◆ Directives ◆
1. Write out the passage of the column on teens and school starting at "Your teen’s outlook" and ending at "for your teen.", word for word.
2. Continue the column on teens and school, picking up right after its final sentence.

School Time for Teens

   Written by on August 17, 2017 at 10:11 am
Cheryl Gowin and Dennis Gowin.  Call us at our counseling practice with your feedback, comments, issues, or questions at 434-808-2637.

Cheryl Gowin and Dennis Gowin.  Call us at our counseling practice with your feedback, comments, issues, or questions at 434-808-2637.

Has school started in your county?  By the way, my grandnephew, who lives up north, is appalled that the Central Virginia schools have already started.  He thinks there should be a constitutional amendment that schools can’t start before Labor Day and must end before Memorial Day.

Last week we talked about back to school ideas for helping your elementary kids.  Now, let’s look at ways you can help keep your teen on track.  You, as a parent, play a crucial role in helping teens succeed by staying informed, lending support, and providing guidance.    

Your teen’s outlook on life is very different from an elementary age child.  Teens are seeking independence and generally don’t outwardly look for help from their parents.  That being, parental involvement is an important ingredient for success for your teen.

Your teen may disagree but studies show that teens do better in school when parents are involved.  Your challenge is determining how to be involved while allowing your teens to grow, in a healthy way, in their independence.  Just like with your elementary age children, it is important to understand the high school.  Make sure you are active on the school website.  The school website is a great way to understand the school calendar, special events like dances and class trips, sign-up information and schedules for sports, clubs, and other extracurricular activities, and important testing dates.  The website is also a great place to find out about the high school’s back-to-school night or parent-teacher conferences.  Relying on your teens to bring home the dates for school activities is generally not successful.

◆ Entries supplied ◆
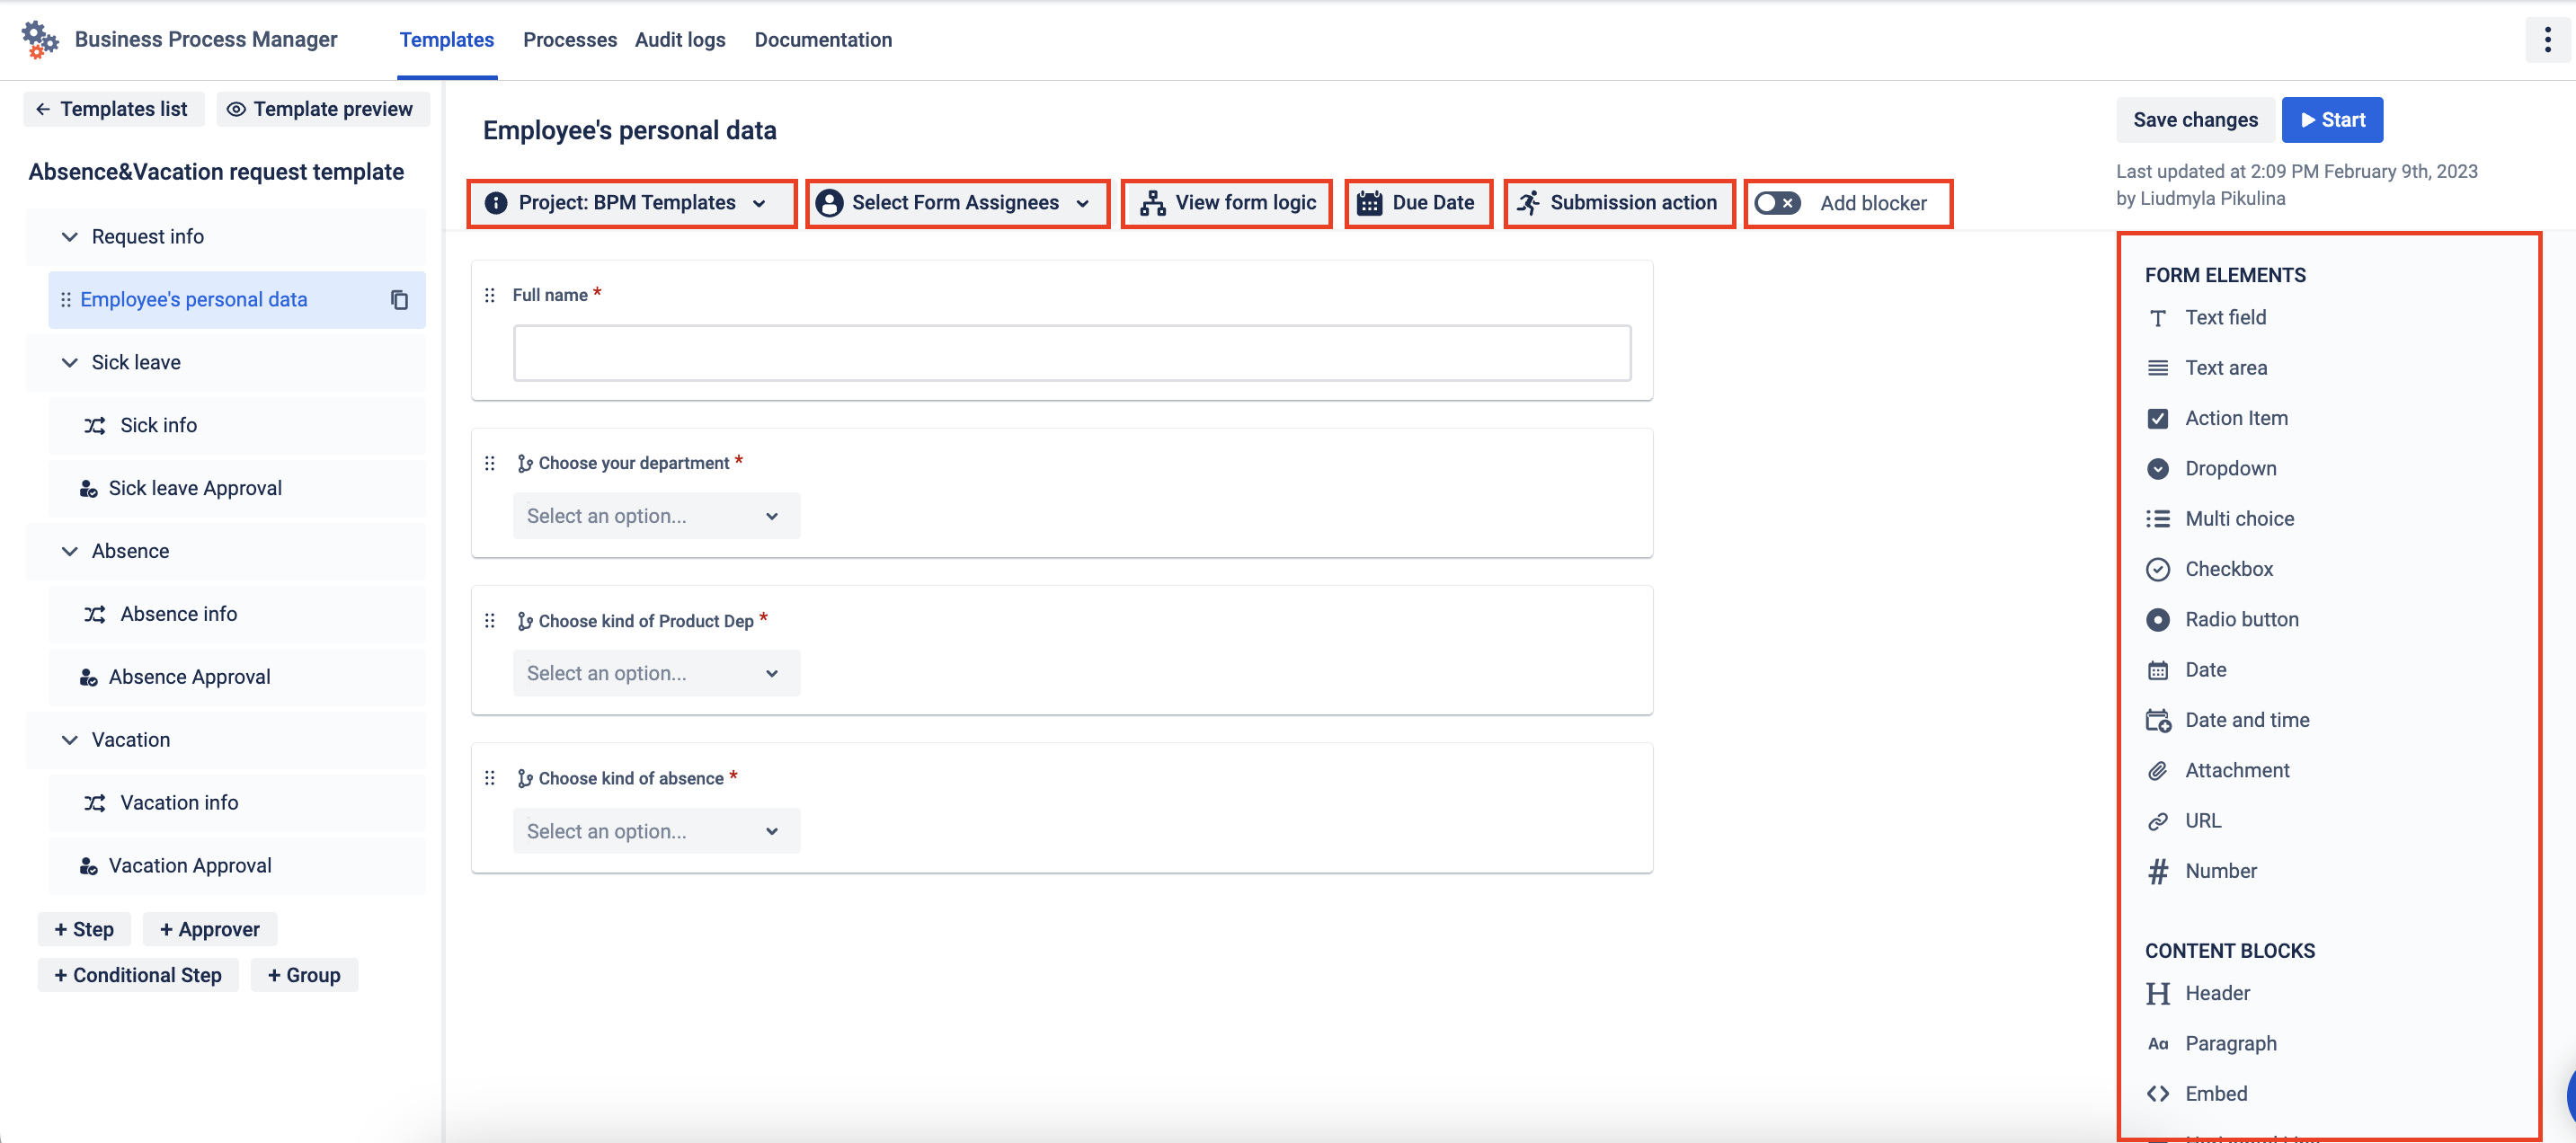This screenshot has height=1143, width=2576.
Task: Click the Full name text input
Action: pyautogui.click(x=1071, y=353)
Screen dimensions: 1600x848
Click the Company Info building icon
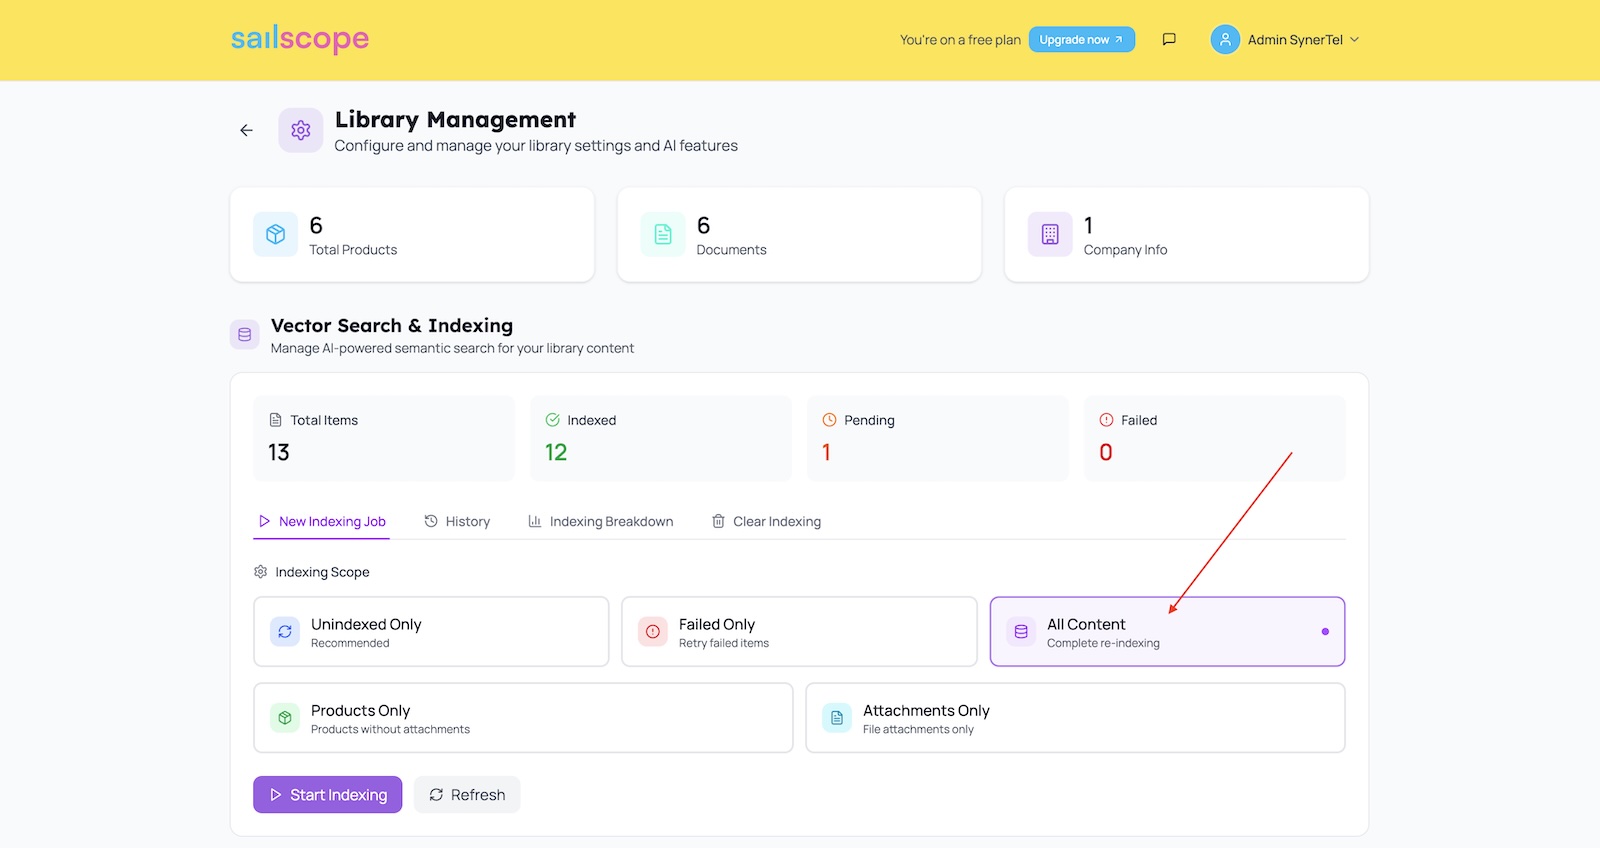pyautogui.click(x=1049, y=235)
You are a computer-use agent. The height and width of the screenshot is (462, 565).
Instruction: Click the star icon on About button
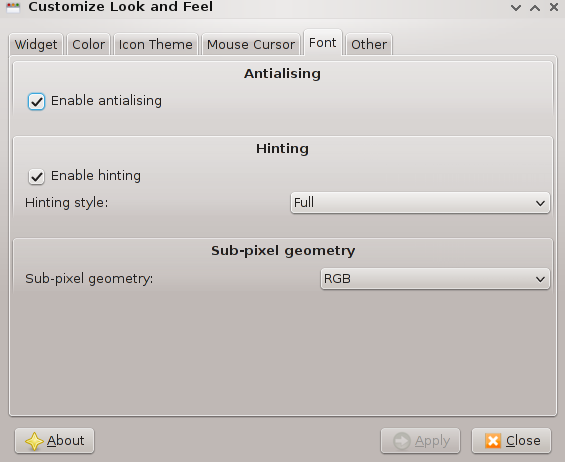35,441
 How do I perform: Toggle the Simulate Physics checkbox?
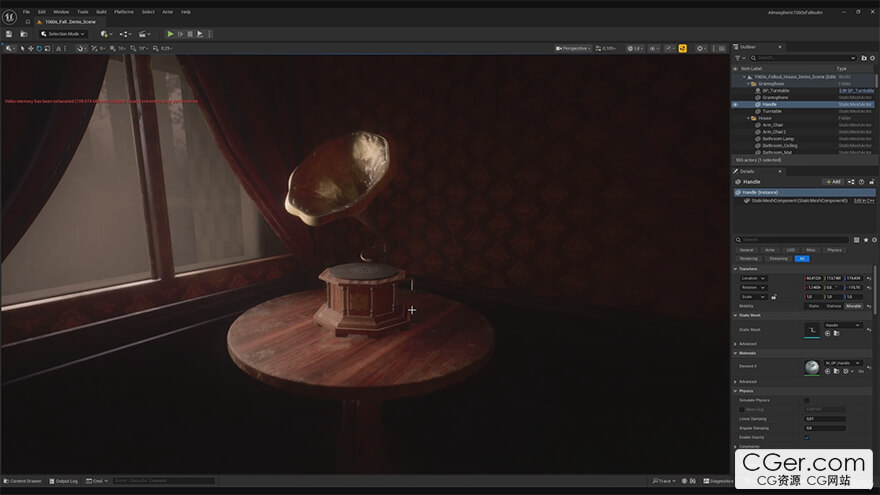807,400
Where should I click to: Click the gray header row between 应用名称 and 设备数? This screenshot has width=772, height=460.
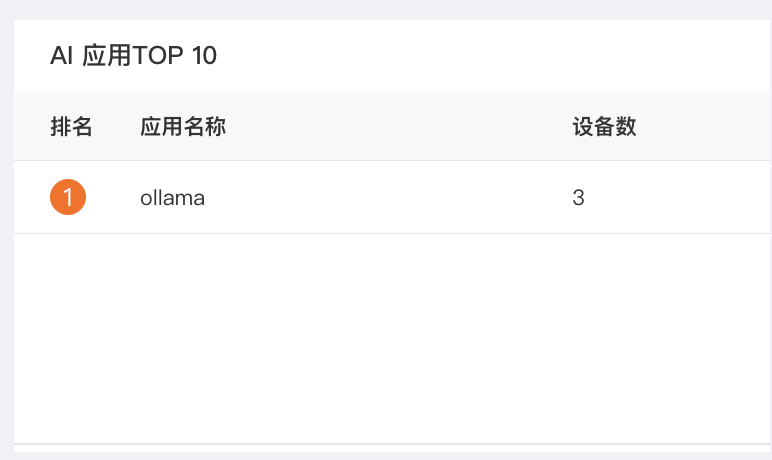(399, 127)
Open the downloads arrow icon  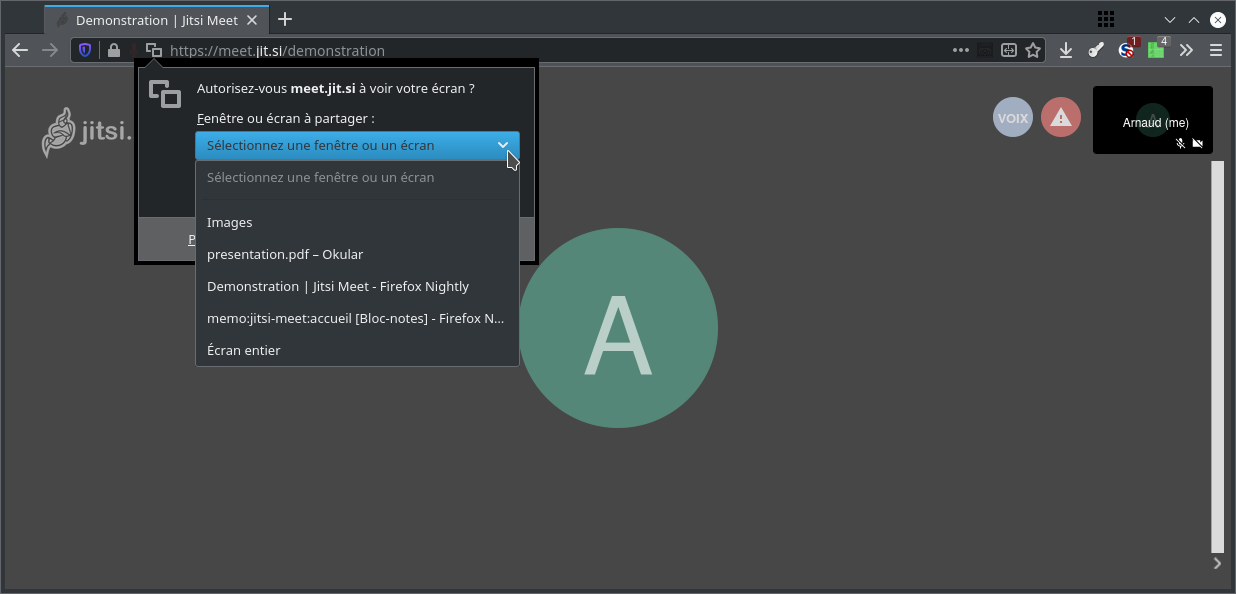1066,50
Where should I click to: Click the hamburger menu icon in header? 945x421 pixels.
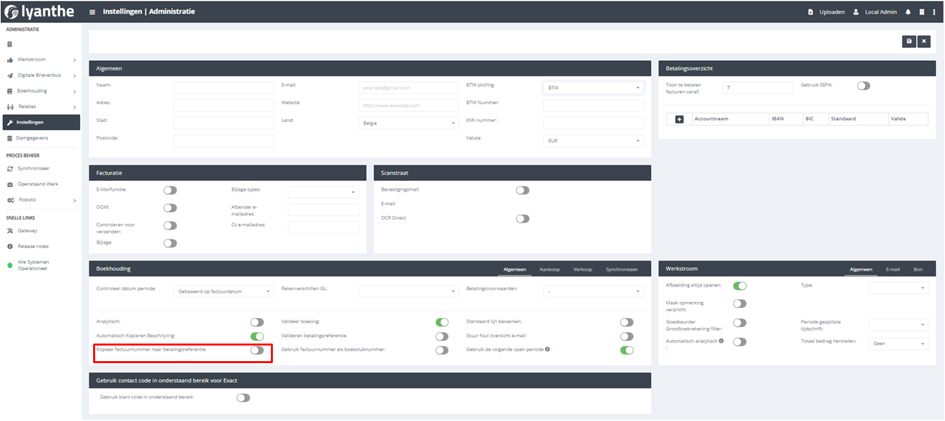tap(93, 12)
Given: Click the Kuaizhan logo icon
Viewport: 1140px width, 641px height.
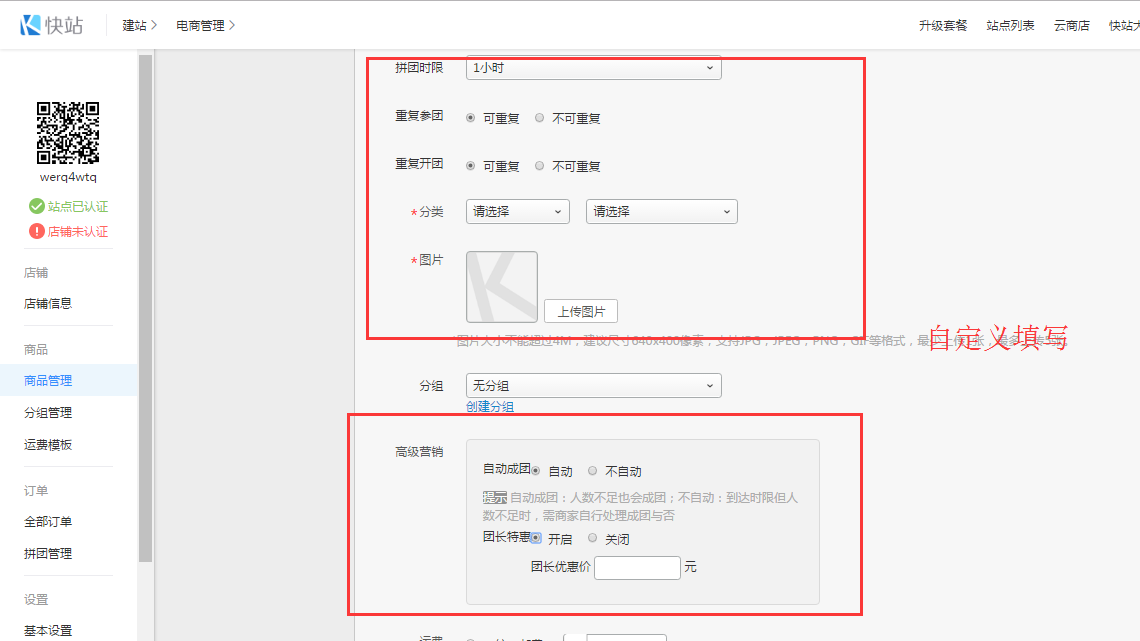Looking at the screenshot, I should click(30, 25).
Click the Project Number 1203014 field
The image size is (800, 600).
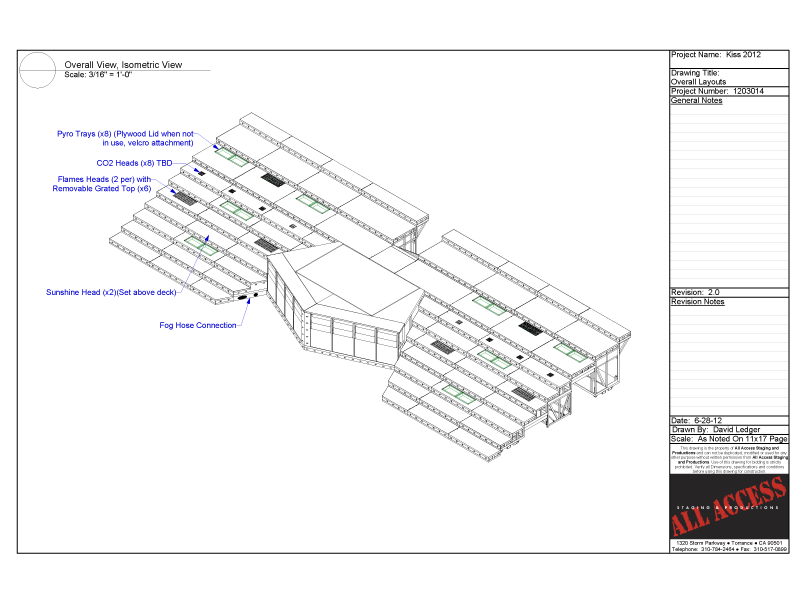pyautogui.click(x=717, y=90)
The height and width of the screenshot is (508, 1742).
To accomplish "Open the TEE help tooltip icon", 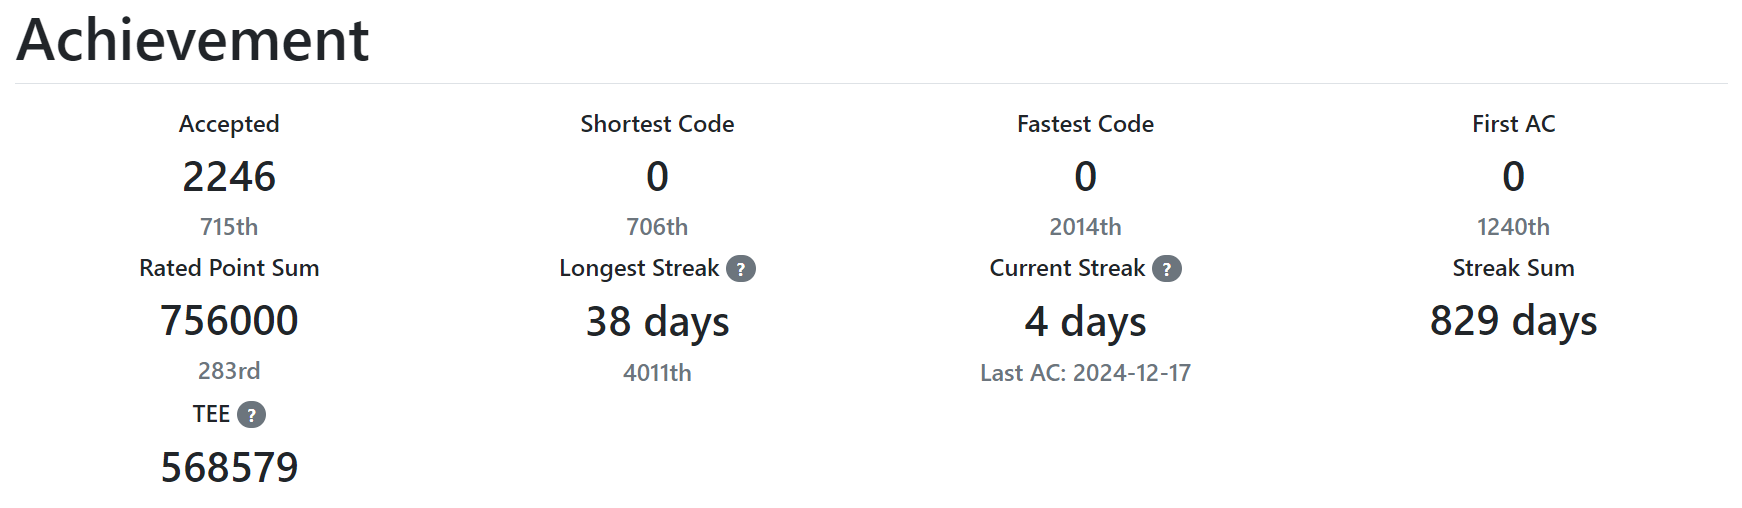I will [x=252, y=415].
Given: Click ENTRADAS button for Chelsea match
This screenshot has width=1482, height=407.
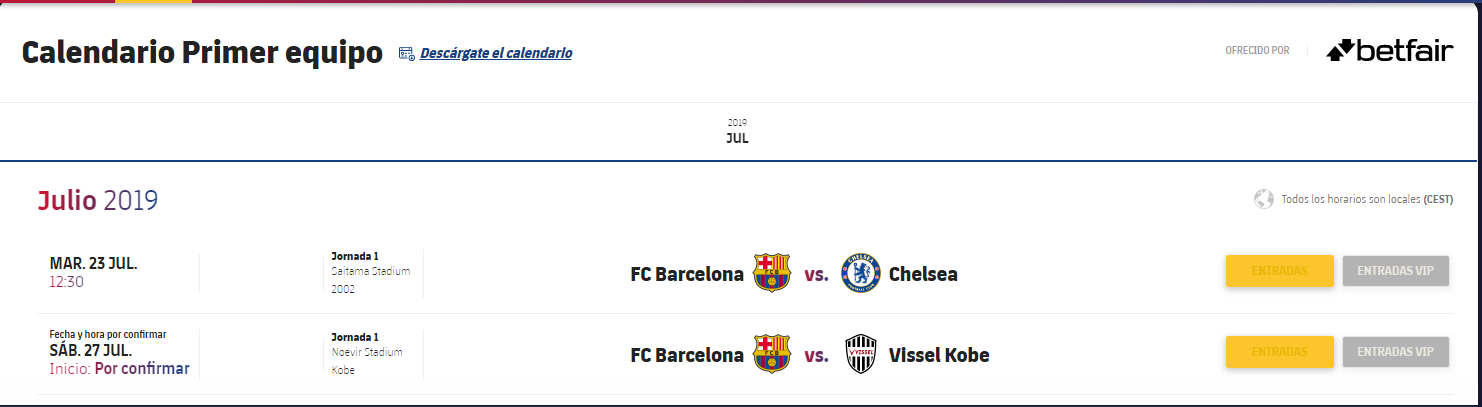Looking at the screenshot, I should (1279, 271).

◆ Answers for the tasks ◆
1.
Your teen’s outlook on life is very different from an elementary age child.  Teens are seeking independence and generally don’t outwardly look for help from their parents.  That being, parental involvement is an important ingredient for success for your teen.

2.
Just like with younger children, it important for high schoolers go to school ready to learn.  That means a healthy breakfast and a good night’s sleep.  Teens need the right amount of sleep to be alert and ready to learn.  The right amount sleep for teens is 9 to 10 hours each night.  This may not be easy for your teens.  They face early school start times, schedules packed with classes, homework, extracurricular activities, friends, and part-time work.  It’s common for teens not to get enough sleep.  Lack of sleep causes decreased attentiveness, decreased short-term memory, inconsistent performance, and delayed response time.  Teens sleep patterns are also changing.  Teens stay up later at night, wake up late in the morning, and try to catch up on sleep on weekends.  This is not ideal; we should all go to bed at the same time and wake up at the same time.  You can help by reminding your teen before bedtime to turn off the TV, limit video games, and shut off their phone.

So, you think that getting your teens to have a regular sleep pattern is hard.  Now, try getting your teens to like homework.  Their homework is more intense while their grades critically influence plans for their future.  You role is to help your teens learn how to balance academics with extracurricular activities, social lives, and jobs.  An important way to help is to make sure your teen has a quiet, well-lit, distraction-free place to study.  Distraction-free means no phone, no TV, and internet access only for homework-related searches.  Regularly sit down with your teen to go over class loads.  Help them evaluate if they are balanced.  Help him or her stick to a homework and study schedule.  Encourage your teen to ask for help if needed.  Planning is a key to help your teen study while juggling assignments in multiple subjects.  Since grades really count, planning for studying is crucial for success, particularly when your teen is probably more focused on extracurricular activities than studying.  And, remember to remind your teen that getting a good night’s sleep is smarter than cramming.

Your teen’s activities including school, extracurricular activities, jobs, and friends, all pull your teen away from home.  Staying connected with your teen requires creative effort.  However, the effort is worth the rewards.  Remember to talk with your teen, not at him or her about how to overcome the obstacles of high school.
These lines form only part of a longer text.